**BRIEF**
What you return must be every line below that includes the word "arrow".

**SUPPLIED INFORMATION**
--- START ---
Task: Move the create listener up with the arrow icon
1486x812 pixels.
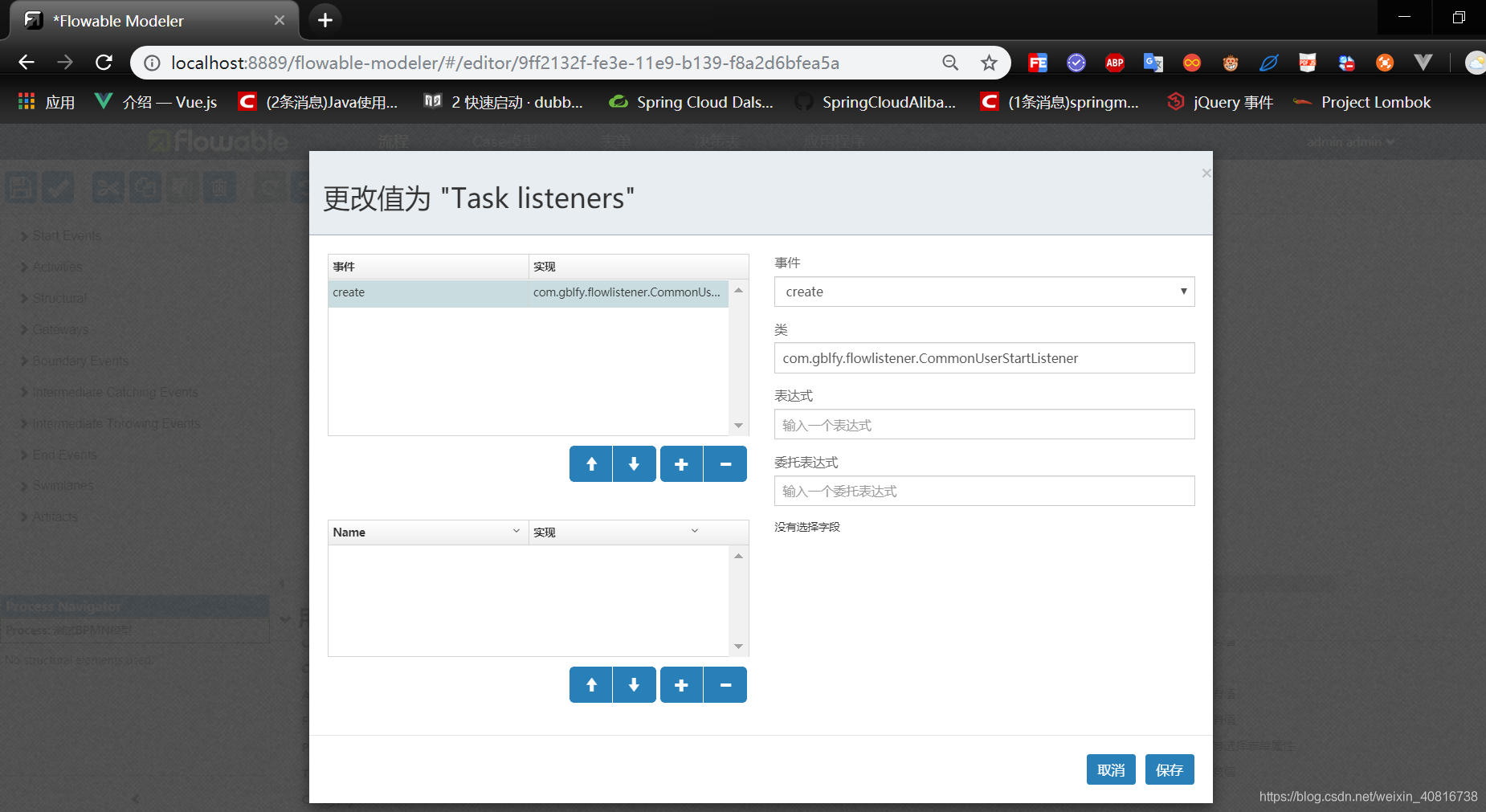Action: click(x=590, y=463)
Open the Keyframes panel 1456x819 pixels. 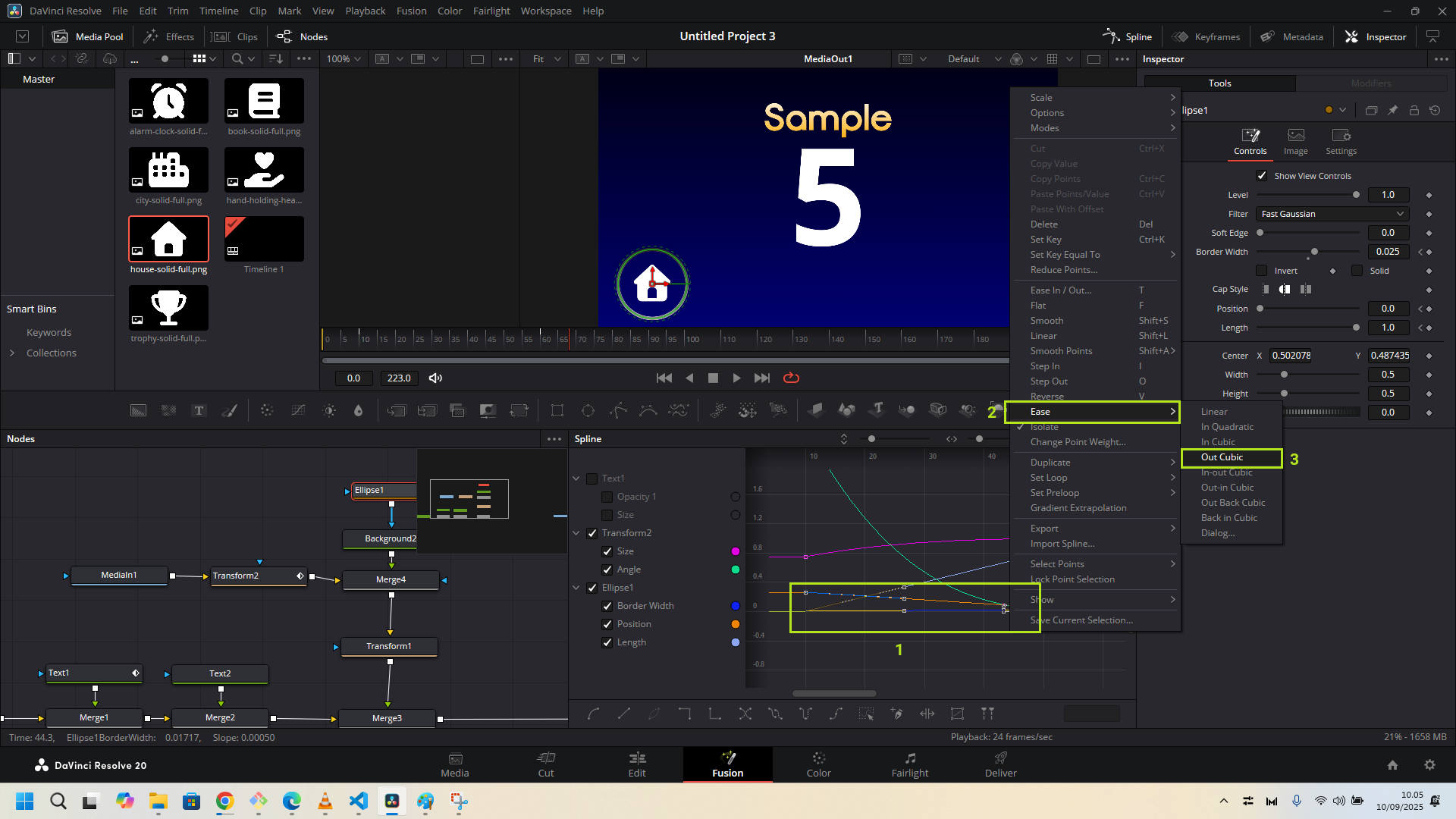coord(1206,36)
--- END ---
--- START ---
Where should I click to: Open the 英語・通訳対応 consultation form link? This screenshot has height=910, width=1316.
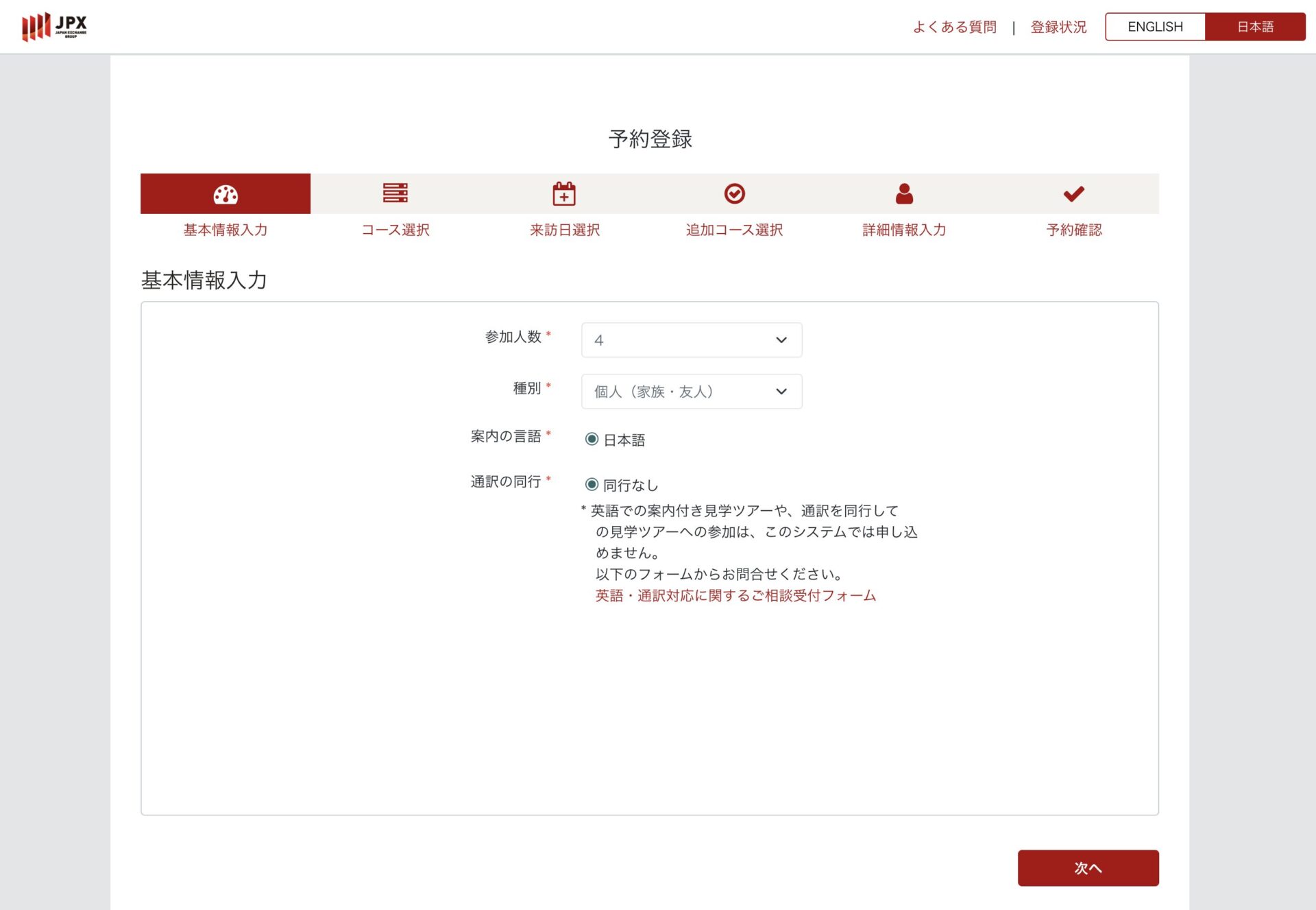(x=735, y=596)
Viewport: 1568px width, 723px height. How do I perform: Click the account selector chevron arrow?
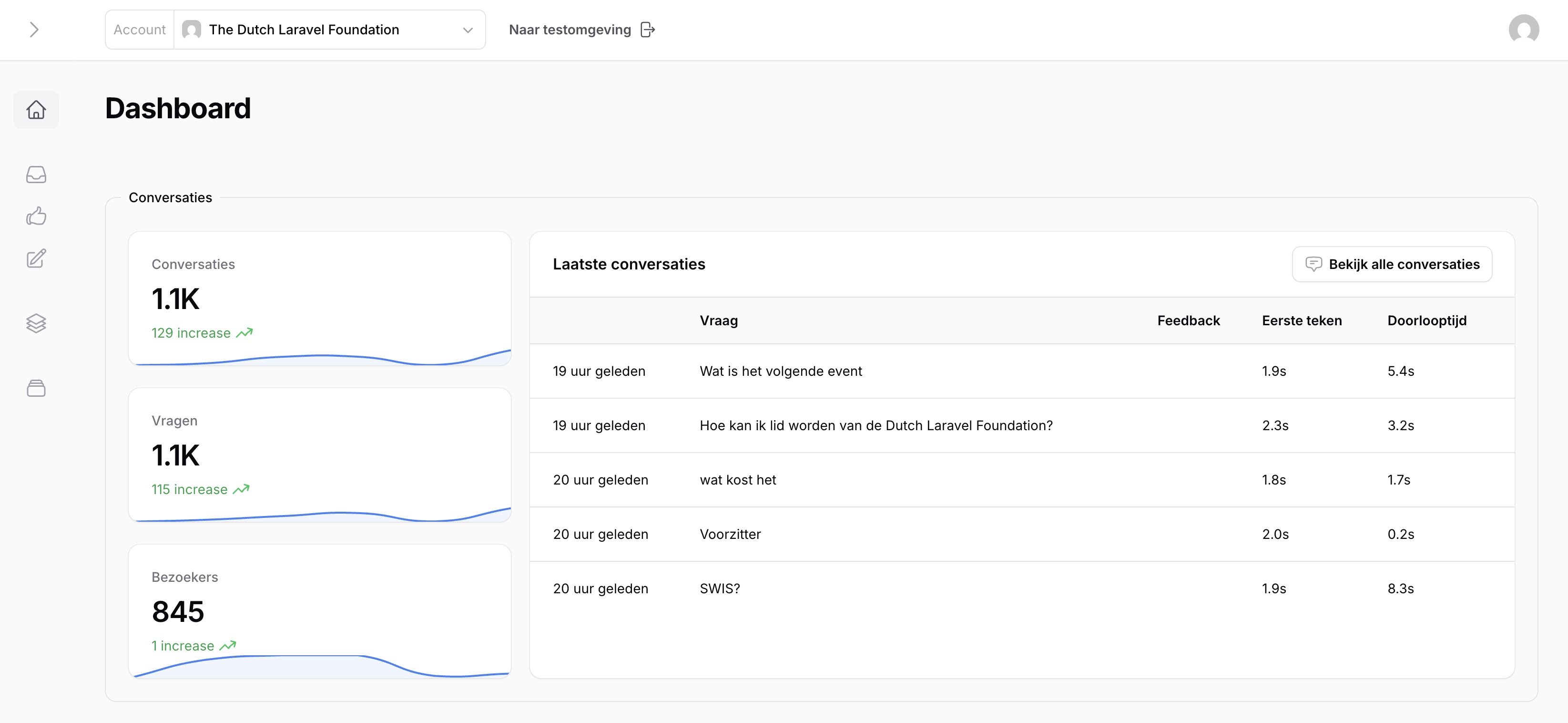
--- END ---
--- START ---
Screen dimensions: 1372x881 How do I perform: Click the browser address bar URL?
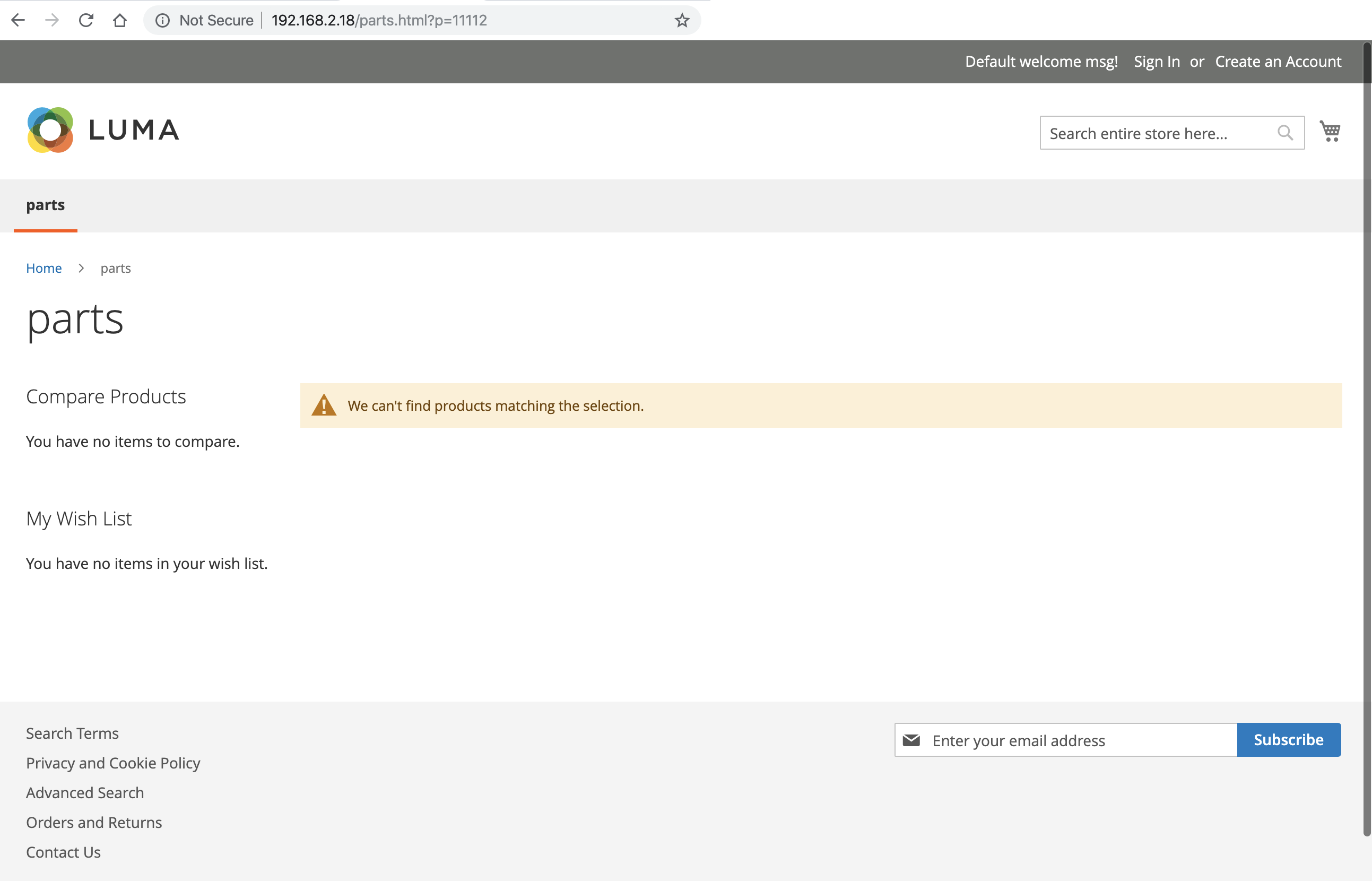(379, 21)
--- END ---
**OUTPUT FOR THIS EXERCISE**
Task: Move the create listener up with the arrow icon
Viewport: 1568px width, 723px height. How do I perform: Click the account selector chevron arrow?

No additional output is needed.